━━━━━ Input data

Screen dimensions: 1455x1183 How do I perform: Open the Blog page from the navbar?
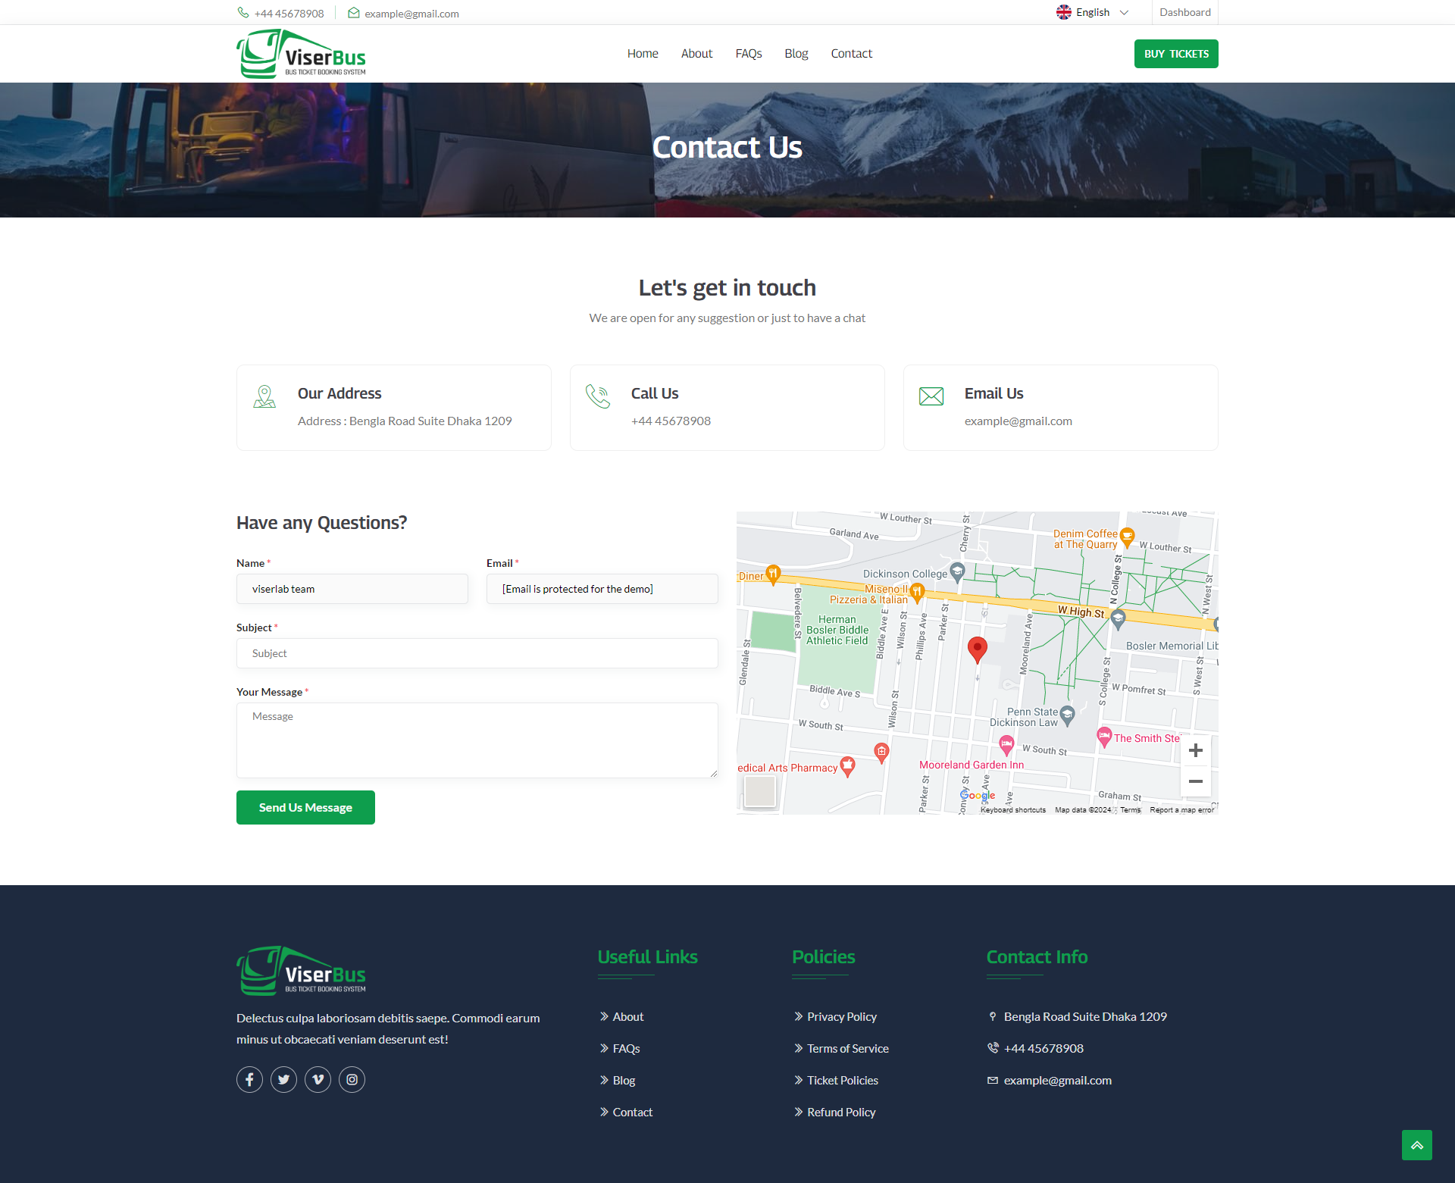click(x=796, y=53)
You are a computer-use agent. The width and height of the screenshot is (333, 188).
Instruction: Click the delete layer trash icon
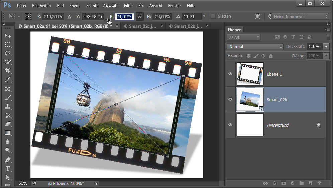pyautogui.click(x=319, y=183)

━━━━━━━━━━

Problem statement. Can you arrange the listing above as a two-column CSV with the headers instruction and action? Give each item of the listing its own row, with its text and its answer each in one quoted field and line breaks turned into spaces, and leave the pictures out.

Exercise output.
instruction,action
"Screen dimensions: 1455x1183 How do I perform: Open the Blog page from the navbar?","click(x=796, y=53)"
"You are a computer-use agent. The width and height of the screenshot is (333, 188). Instruction: Click the delete layer trash icon","pyautogui.click(x=319, y=183)"